### What to do
• 1. Summarize the backyard garden post in two sentences.
• 2. Extend the backyard garden post, picking up after its final sentence.

### Given passage
§ §

Far Out Flora

California Natives



We will never be true California natives, but we’ve been working on getting the backyard more in touch with its endemic friends recently. For about a month or two I envisioned turning the middle yard in to some sort of Urban Homestead (couldn’t resist, click here for the trademark drama), but then rats ate my broccoli and my food growing excitement dwindled. We decided to go native instead. We’ll always grow lettuce, and maybe a cherry tomato or two.  Anyways, at the end of January we ripped apart the middle of the yard to make room for new plants. We’ve been wanting to do something else with the middle ever since we saw vermin scurrying in and out of the giant overgrown clump.

Rippin' it out

The middle garden began way back in the day when Matti started shoving succulent cuttings under a now deceased picnic table we had back there. Surviving dog pee and neglect, it eventually became a dumping ground for stuff we didn’t like that much anymore and extra cuttings. It had also become a snail bunker. Matti’s wielding his new favorite tool the hori-hori.

§ §

### Data listing
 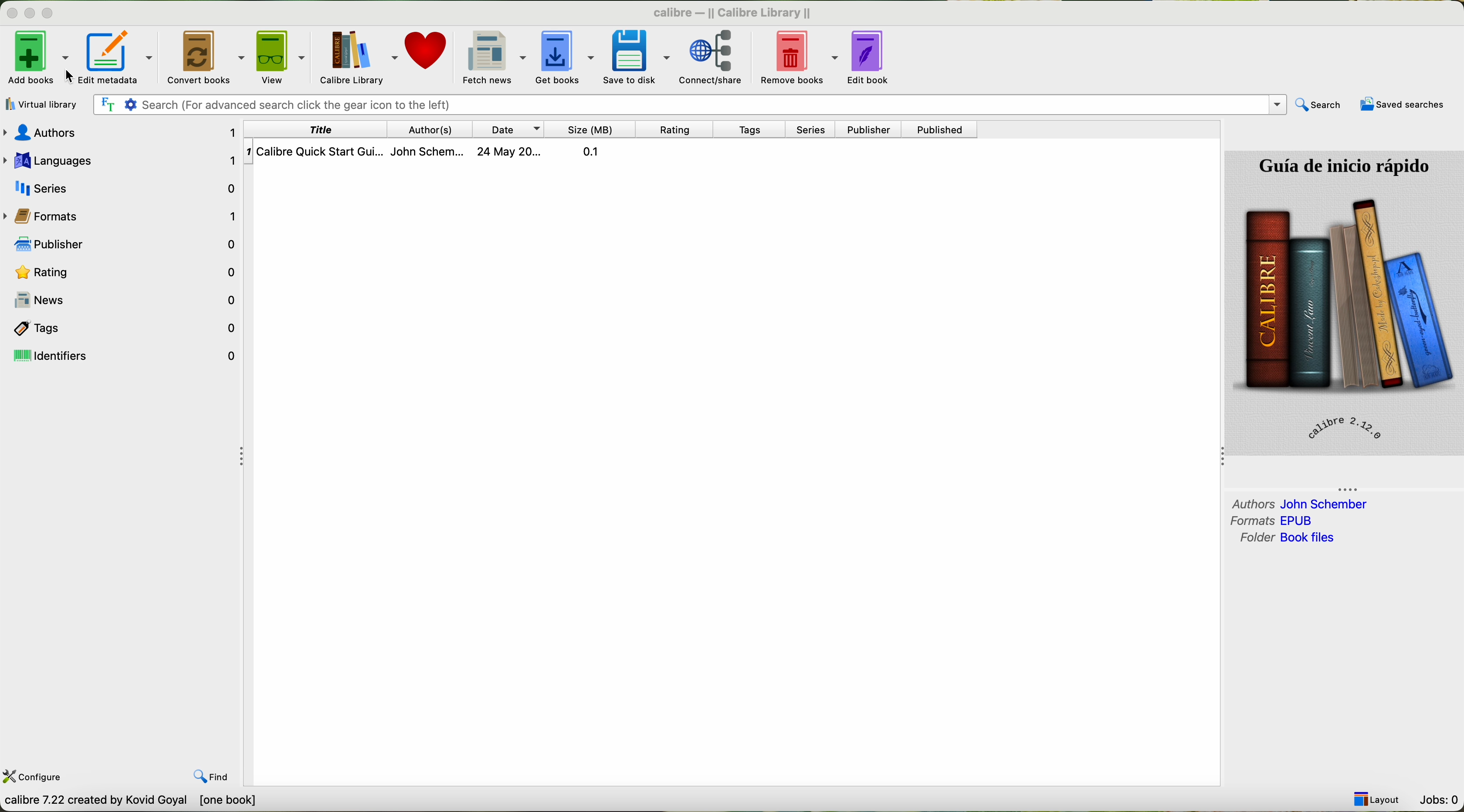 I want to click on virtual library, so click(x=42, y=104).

§ §

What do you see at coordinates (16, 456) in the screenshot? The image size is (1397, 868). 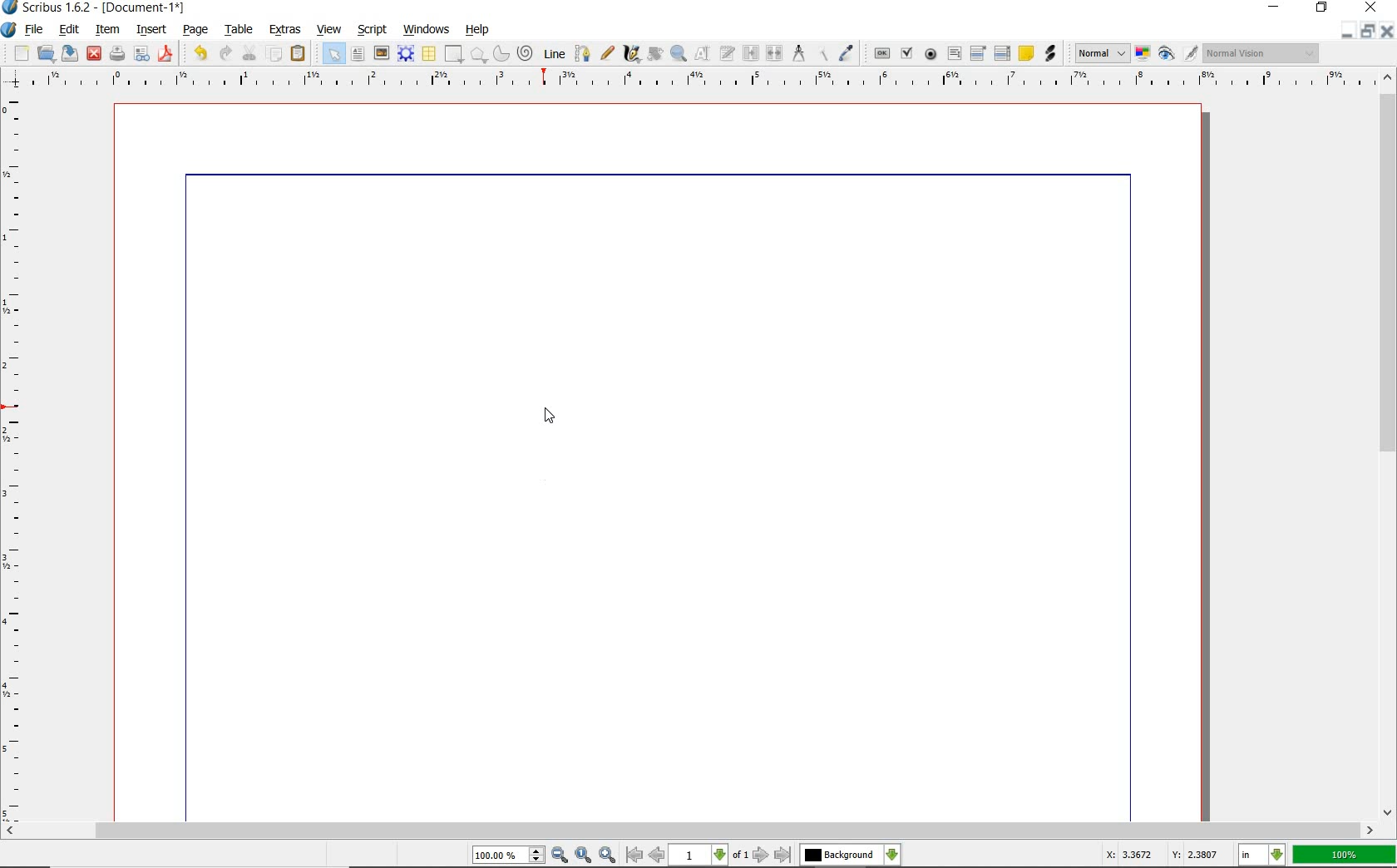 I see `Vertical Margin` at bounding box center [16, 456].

§ §

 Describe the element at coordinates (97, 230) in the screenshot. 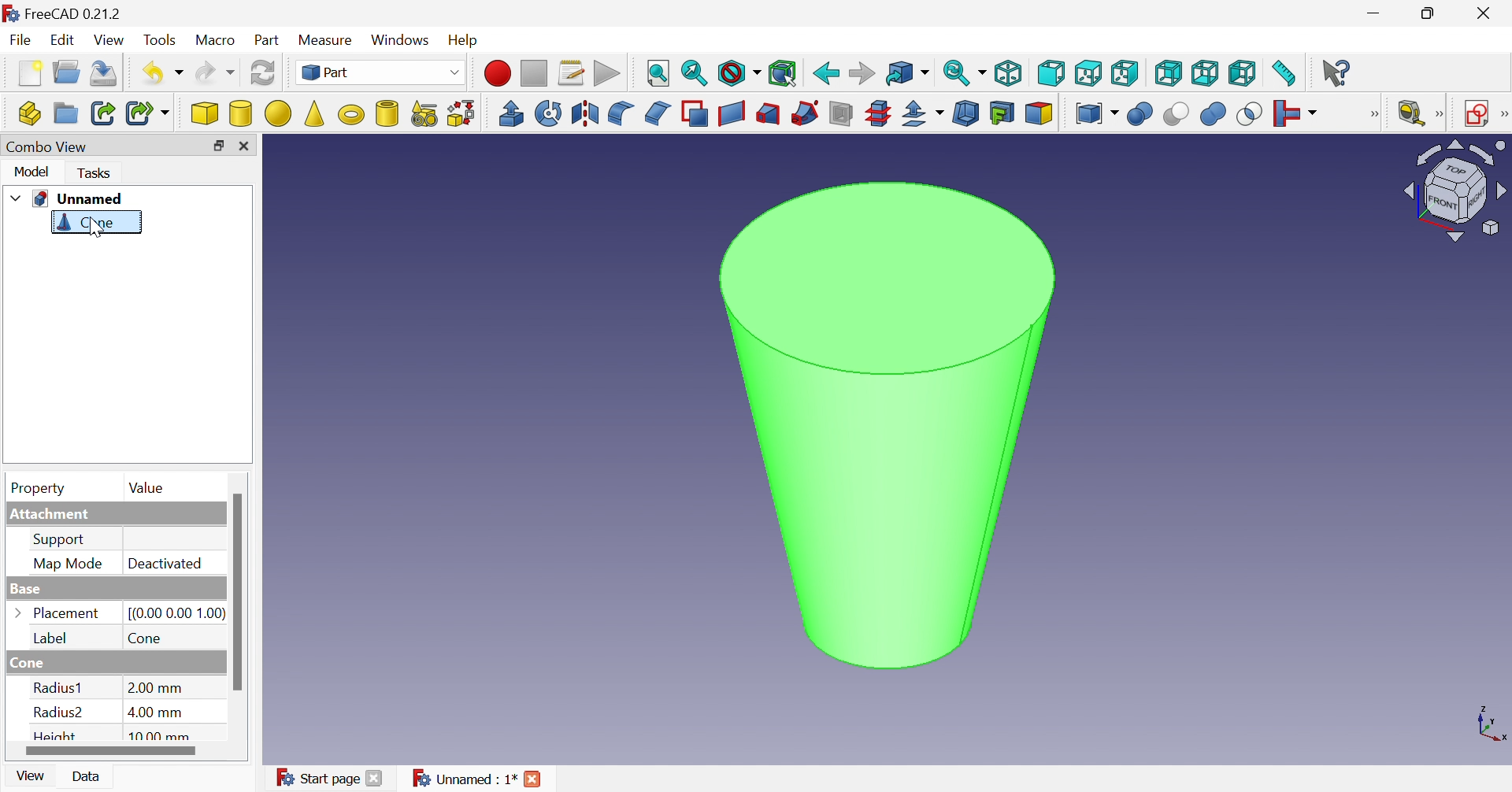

§ §

### Results in order
• 1. After rats ate the broccoli and dampened their plans for an urban homestead, the writers decided to fill the backyard with California natives, though they will still grow lettuce and perhaps a cherry tomato or two. At the end of January they tore out the overgrown middle garden, which had begun as succulent cuttings shoved under a picnic table and had become a dumping ground for unwanted plants and extra cuttings, a snail bunker, and a place where vermin scurried in and out.

• 2.
So it’s not 100% native, but it’s much more native than before! I  planted a bunch of California poppy seeds from Renee’s that have already started to pop up all over the place.

Bowling pin blockade

The bowling pins we picked up at a garage sale were strategically arranged to help deter the neighbor’s puppies from frolicking. We put a Lupinus succulentus in the green container behind the Agave that no one wanted to rip out or move, and I’m loving the Gilia tricolor in front of the pins. It’s already busting out flowers with freaky blue stamens.

Another blockade

More bowling pins and our very first Mimulus puniceus! I’ve been wanting a Monkey Flower of some sort for quite some time and decided this guy was the one.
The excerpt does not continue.